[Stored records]

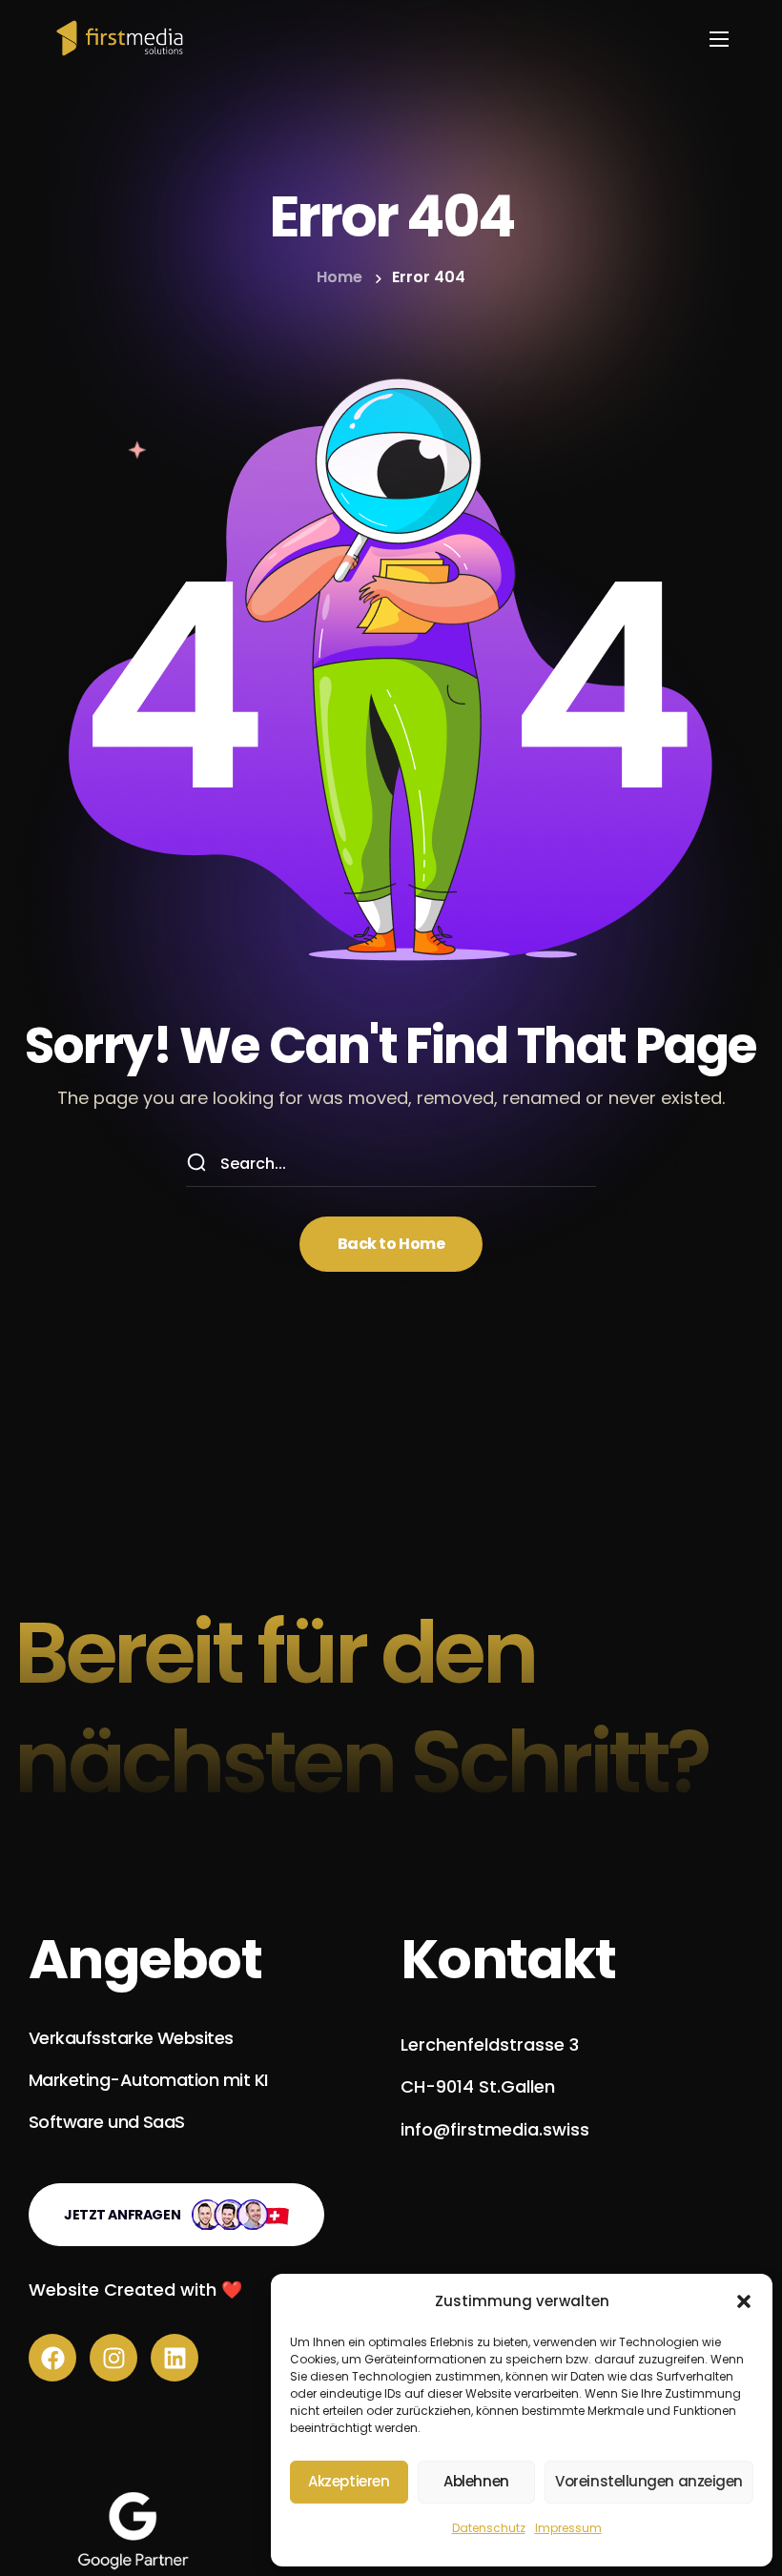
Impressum (568, 2528)
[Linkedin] (174, 2358)
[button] (743, 2301)
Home (339, 277)
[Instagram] (113, 2358)
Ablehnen (475, 2481)
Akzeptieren (348, 2481)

(Task requirements):
Return an exact transcription of the entries above, excluding each image.

(Written response):
Impressum (568, 2528)
[Linkedin] (174, 2358)
[button] (743, 2301)
Home (339, 277)
[Instagram] (113, 2358)
Ablehnen (475, 2481)
Akzeptieren (348, 2481)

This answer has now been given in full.